A Ford Taurus, one of the most recognizable sedans built to date.
The Ford Five Hundred, a large sedan introduced for 2005.


A sedan car, American English terminology, is one of the most common configurations of the modern automobile, often having, but not limited to, a four-door passenger compartment between the lower hood, covering the engine in the front, and the lower trunk at the rear. There are 2-door versions of sedans as well. The most identifying features of a sedan are door-glass frames and a center "post" (also called a B-pillar) supporting the roof and dividing the door windows from the rear quarter windows.

In British English the configuration is called a saloon and has its engine under the bonnet at the front, and a boot for luggage at the rear.

In Australia and New Zealand, the American term is now used, albeit with the British terms of boot and bonnet being retained. In other languages sedans are known as Limousine (German), Berline (French), Berlina (Spanish and Italian). These terms, besides sedan, derive from types of horse-drawn carriages.
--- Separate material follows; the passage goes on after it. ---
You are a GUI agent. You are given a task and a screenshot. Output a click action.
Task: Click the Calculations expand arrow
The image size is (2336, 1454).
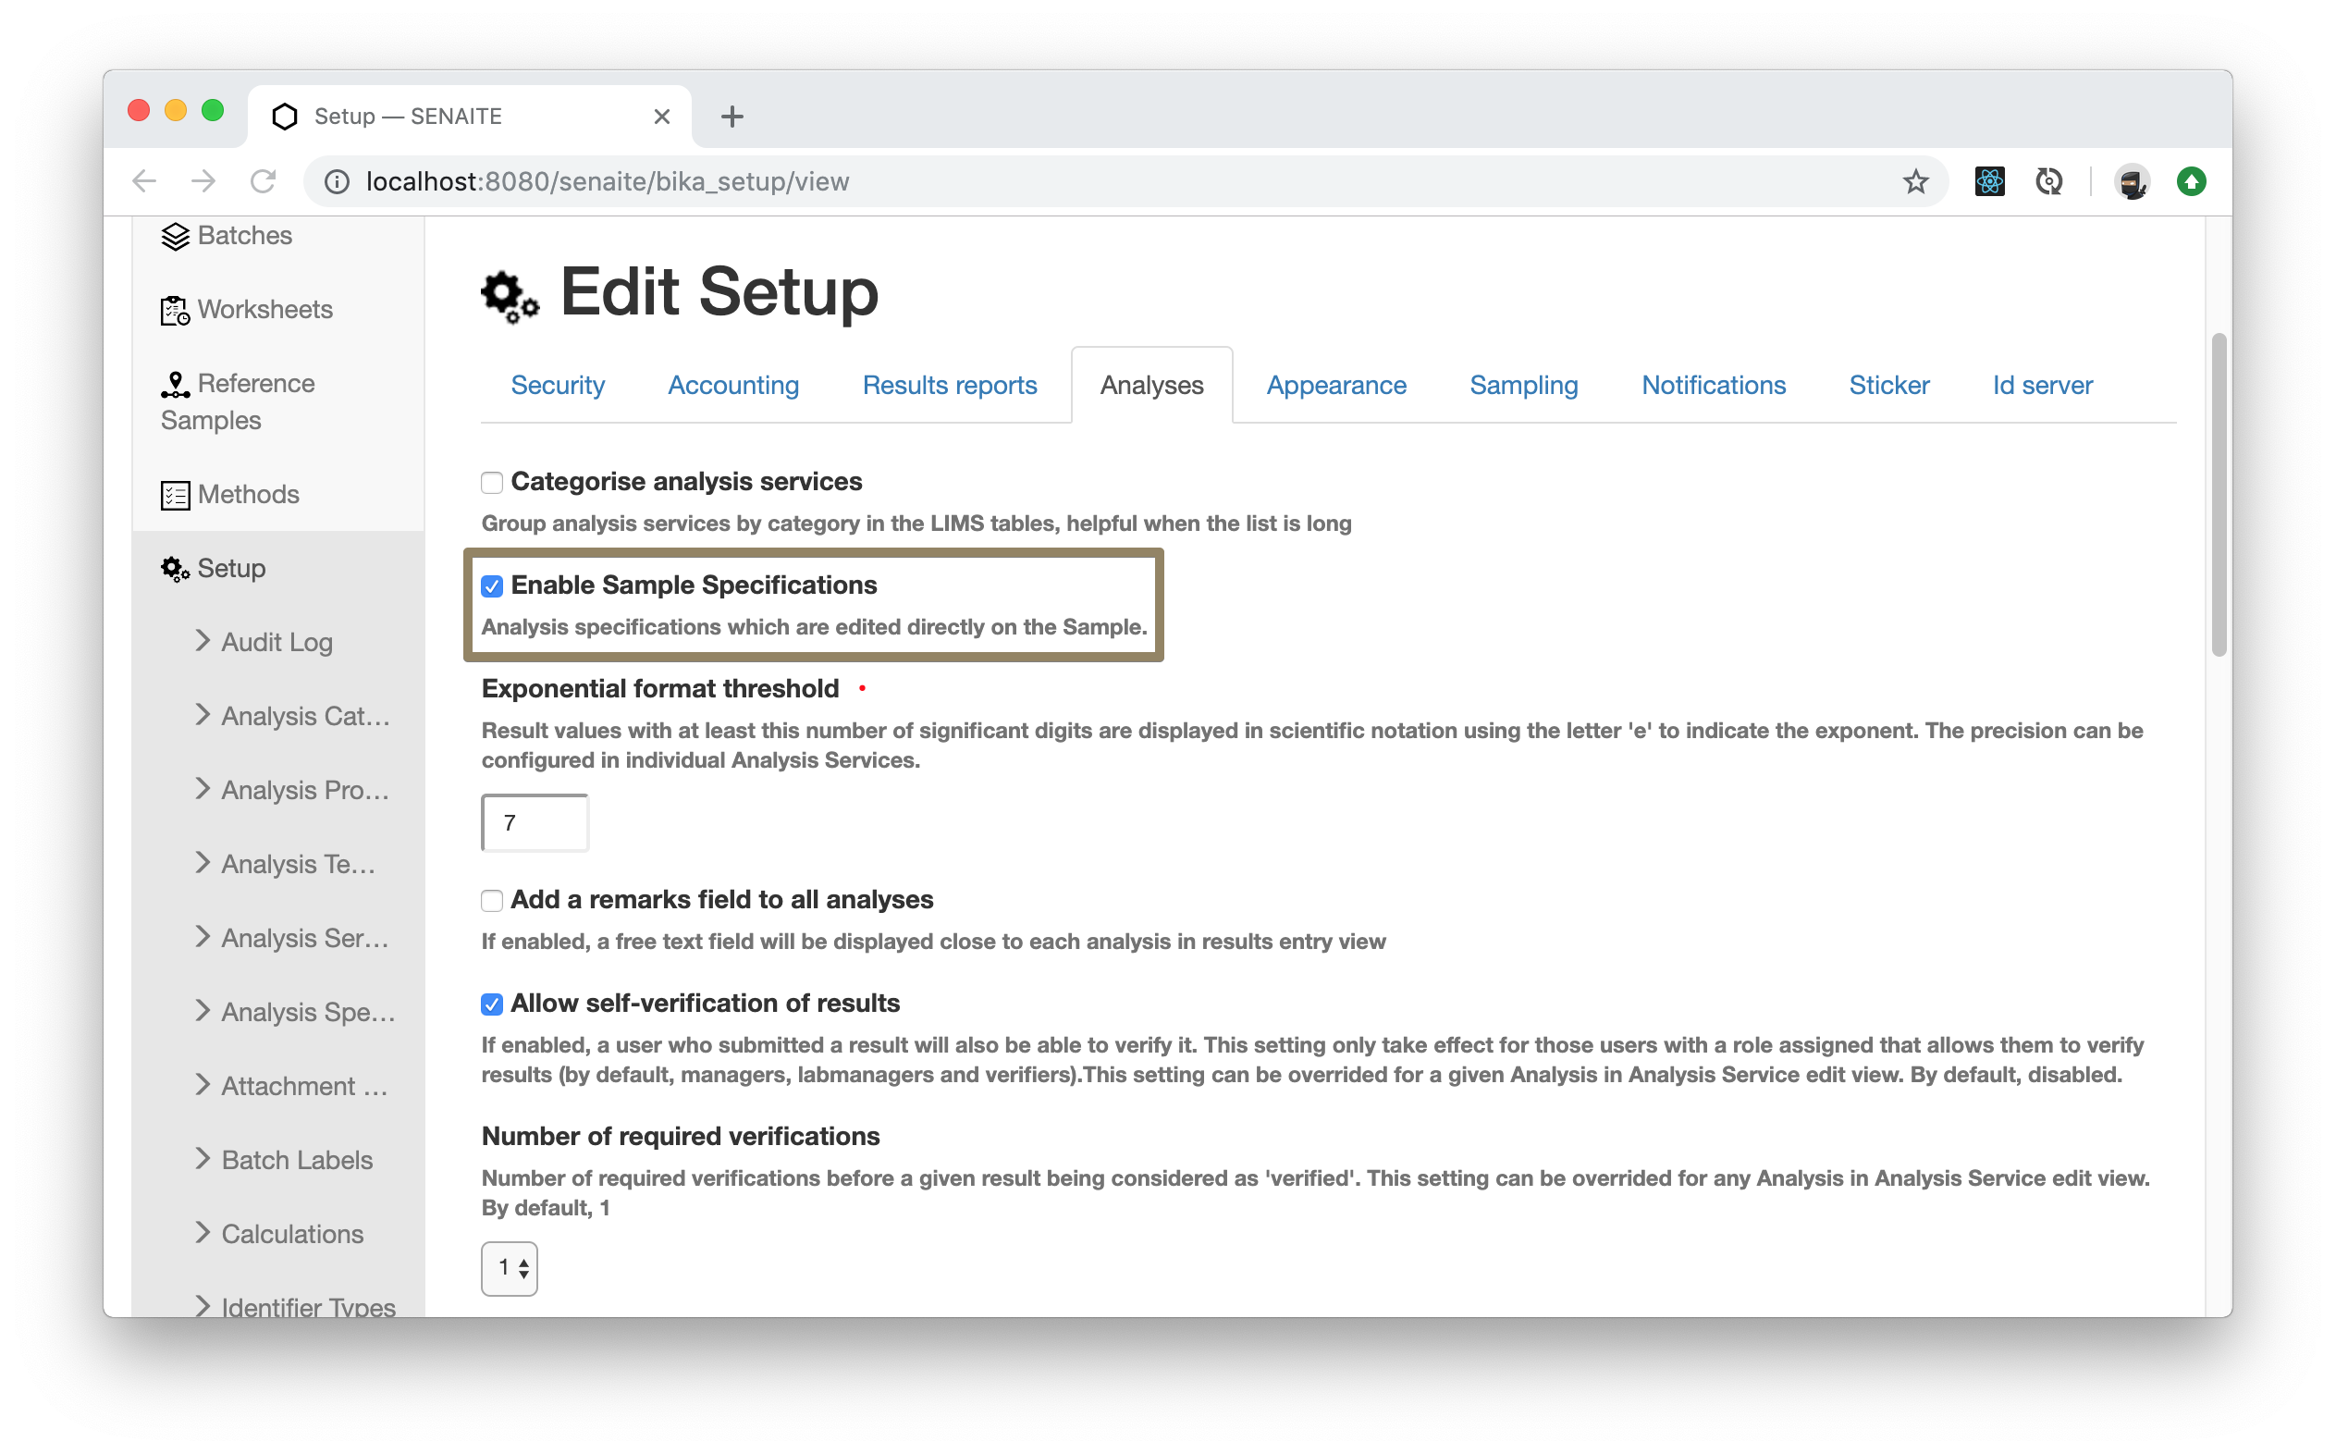(201, 1233)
Sedan bodystyles on smaller cars are now less popular after the revolution of the hatchback during the 1970s, although many hatchbacks also form the basis of sedans. The first major European manufacturer to phase out sedans in favour of hatchbacks was Renault, who invented the hatchback (Renault 4) in 1965. Citroën has not made any sedans since the 2CV ceased production in 1990. However, the C5, which replaced the Xantia, is only available in sedan and estate (station wagon) bodystyles. Sedan bodystyles are still used on almost all large cars.